Monthly Archives: May 2007

Balaruc Maimona

Régis Ayats et Jean-Marie Pesce ont présenté lundi leur livre sur Balaruc les Bains. Leur présentation, tout comme le livre, parcourt l’histoire de de la ville depuis l’Antiquité jusqu’à nos jours. Je découvre que nous vivons sur une mine d’or archéologique, et que de nombreux sites sont encore accessibles mais inexploités (comme l’aqueduc, qui aurait servi de modèle au pont du Gard !). Je découvre aussi une expression locale : « arquebuser dans les vignes ». Mais j’aurais du mal à l’employer, il n’y a plus de vignes à Balaruc.

Partie 1 : antiquité, 20 minutes


Partie 2 : moyen âge, 10 minutes


Partie 3 : ancien régime, 5 minutes


Partie 4 : industrialisation et tourisme


Partie 5 : questions et réponses


Partie 6 : conclusion


De retour

J’ai accouché le 3 mai d’un petit Émile.

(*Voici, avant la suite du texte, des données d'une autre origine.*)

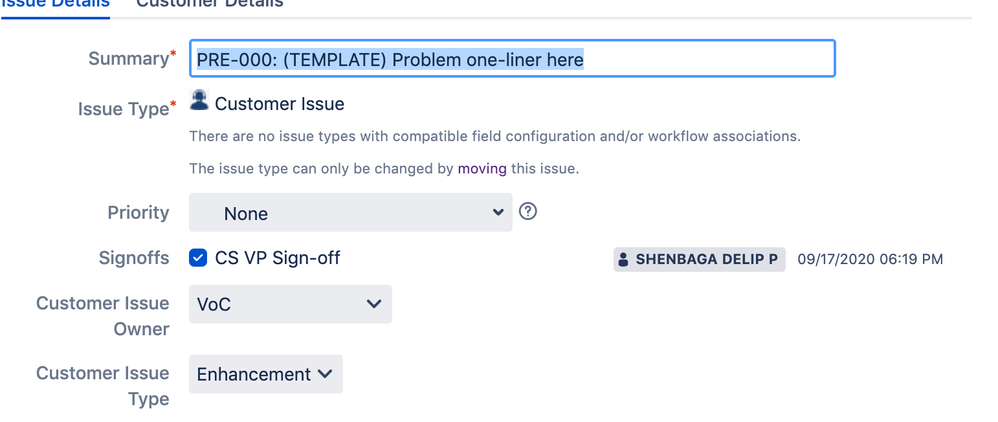Click the Customer Issue headset icon
Viewport: 998px width, 422px height.
point(199,100)
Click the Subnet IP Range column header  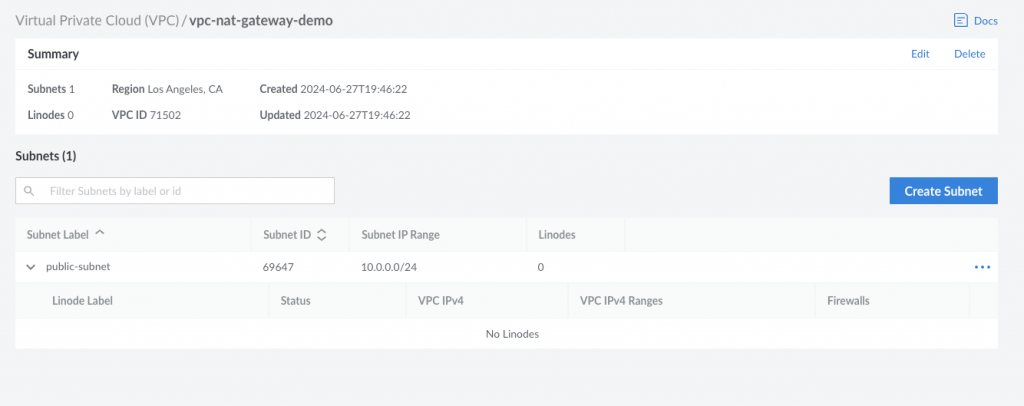coord(400,235)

Tout va bien, nous sommes de retour à la maison. Me revoilà en ligne. Je prends juste le temps de souffler et je continue mes rendez-vous avec des riverains de l’étang.

Je vais bien, mon bébé aussi

Je voudrais dissiper un malentendu. Dimanche 29 avril 2007, La Marseillaise a reproduit le témoignage d’une certaine Isabelle, enceinte de 8 mois vivant près de la zone de Balaruc les Bains polluée aux hydrocarbures.

J’ai failli perdre mon bébé, début mars. Ça a commencé par des maux de tête, des insomnies et une nuit j’ai eu des contractions, très longues et très violentes. J’ai dû appeler le médecin. Après quelques semaines d’accalmie, les odeurs nocturnes ont repris. Je ne sais plus quoi faire, je pense à déménager. Je refuse que mon bébé respire cet air toxique.

J’ai bien été interviewée par Emmanuelle Stange. Mais je ne me reconnais pas dans les propos retranscrits. Je voudrais rappeler maintenant les faits :

  1. En février, les travaux d’installation des nouvelles canalisations des eaux usées entre Balaruc et Sète ont rencontré la nappe de pétrole.
  2. Le 26 février la nappe s’est en partie déversée dans l’étang de Thau et la nuit les odeurs d’hydrocarbure ont été très fortes.
  3. Le 28 février, je suis allée prendre des photos sur place.
  4. Le lendemain, j’y suis retournée lors de la pose du barrage par les pompiers. J’ai alors ressenti des vertiges et des maux de tête, peut-être dus à l’inhalation des hydrocarbures. J’ai fait cette hypothèse car je n’ai jamais eu de troubles semblables durant ma grossesse.
  5. Au cours de la nuit du vendredi 2 mars au samedi 3 mars, j’ai eu des contractions très douloureuses, les premières de la grossesse. Je n’avais rien ressenti de tel lors de ma première grossesse et j’ai alors appelé le médecin de garde. Il m’a examinée sans rien trouver d’anormal.
  6. Depuis, j’évite de retourner sur les lieux de la pollution lorsque les odeurs d’hydrocarbure sont très fortes, ce qui ne m’empêche pas de les ressentir parfois à la maison (assez éloignée toutefois).
  7. Je n’ai plus eu de contractions douloureuses.
  8. J’ai raconté cette mésaventure à la journaliste de La Marseillaise mais je ne lui ai pas dit avoir manqué perdre mon bébé.
  9. Après ces évènements de mars, j’ai d’ailleurs consulté mon gynécologue qui m’a rassuré, mon bébé va très bien et l’accouchement est toujours prévu pour le 25 mai.
  10. Je sais que, quand je parle de cette histoire, mon anxiété transparait. Mettez-vous à ma place, ce n’est pas facile d’attendre un enfant près d’une source de produits cancérigènes.
  11. Si après mon accouchement, les émanations d’hydrocarbures arrivent jusqu’à la maison, nous irons habiter quelque temps ailleurs.

Mais je le répète, en aucun cas, je n’ai manqué perdre mon bébé. Je ne voudrais pas que mon témoignage soit déformé car il discrédite le travail objectif et factuel entrepris par l’association Vigilance Dépollution.